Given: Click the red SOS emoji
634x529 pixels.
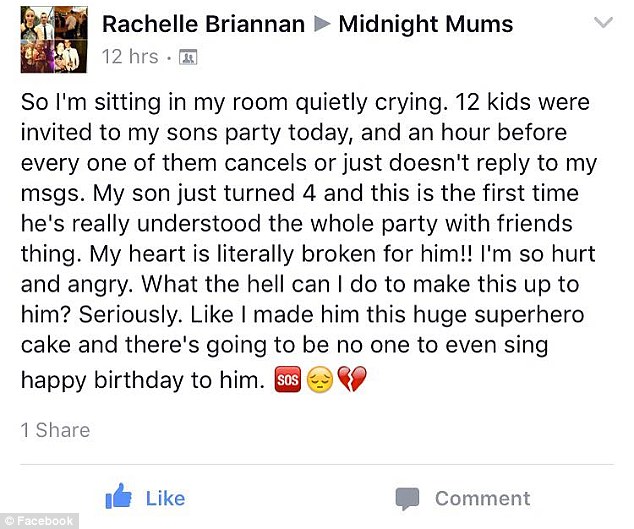Looking at the screenshot, I should (287, 380).
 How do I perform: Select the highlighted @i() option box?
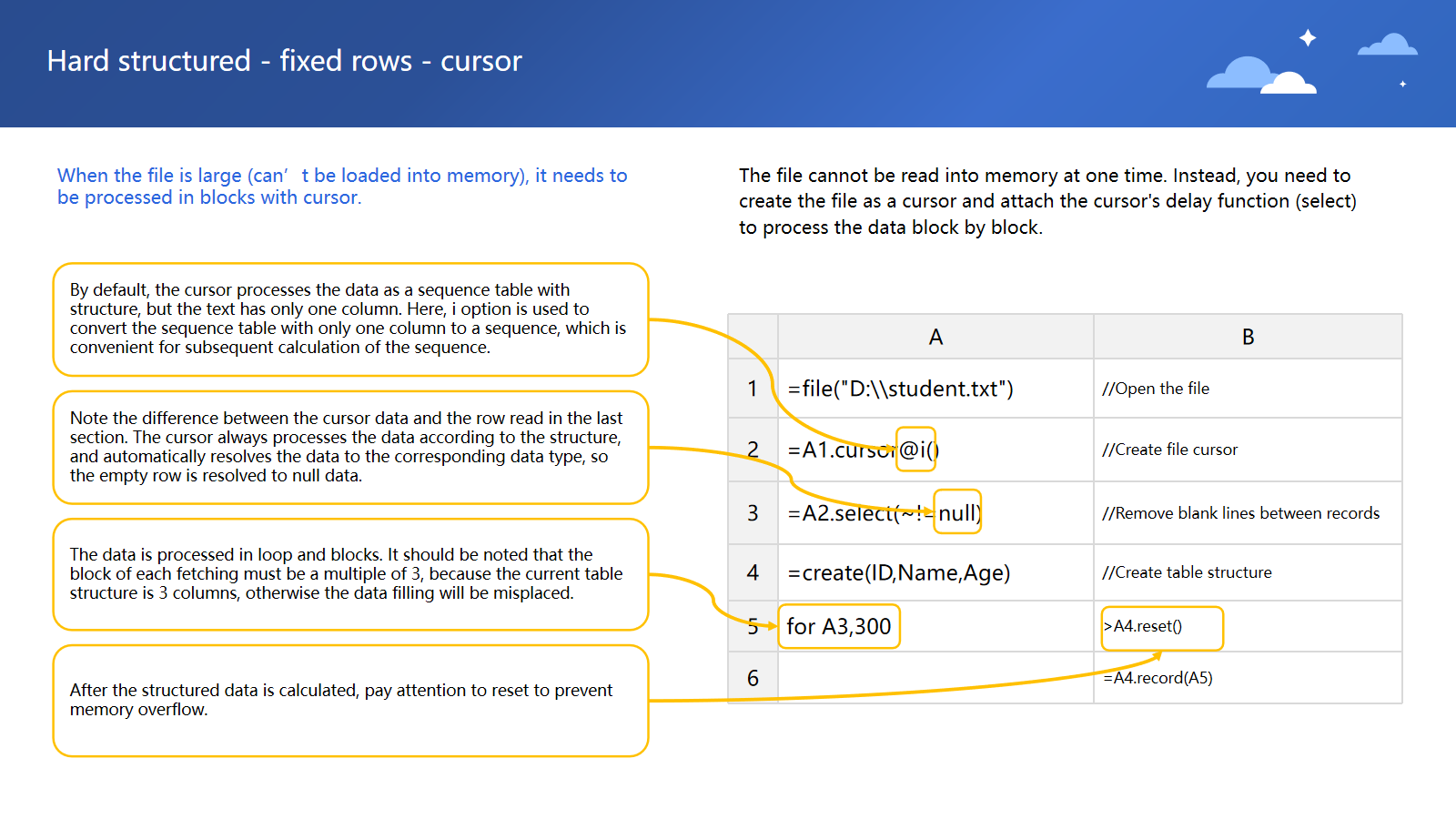(916, 450)
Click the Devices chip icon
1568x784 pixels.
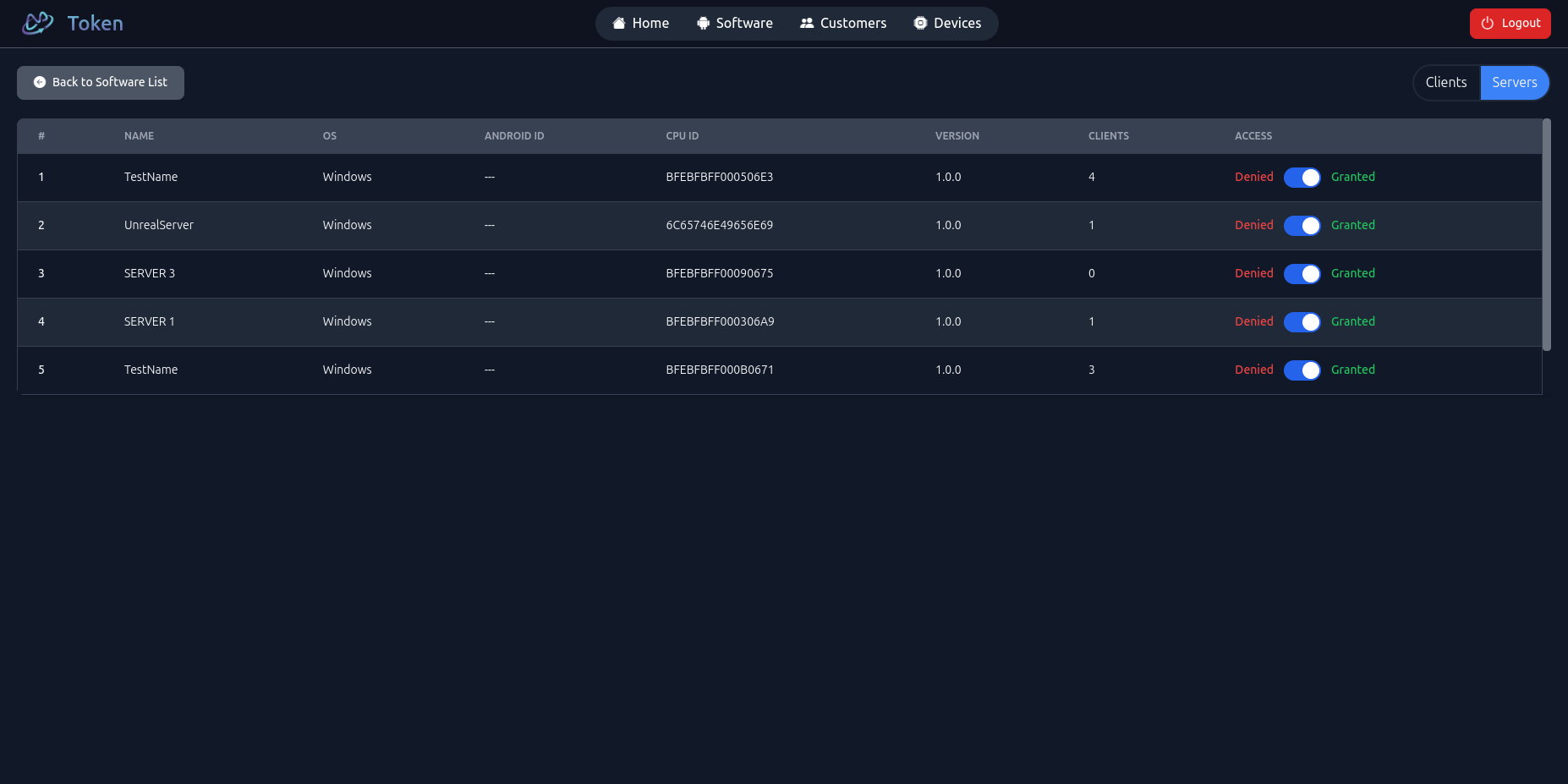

****************************************

• _EXERCISE AIM_
Copy out every line of the records above word for word, omitting the pictures.

• _THE COMPLETED TASK_
Given: Click the red SOS emoji
634x529 pixels.
Looking at the screenshot, I should (287, 380).
 How do I perform: Select the highlighted @i() option box?
(916, 450)
Click the Devices chip icon
1568x784 pixels.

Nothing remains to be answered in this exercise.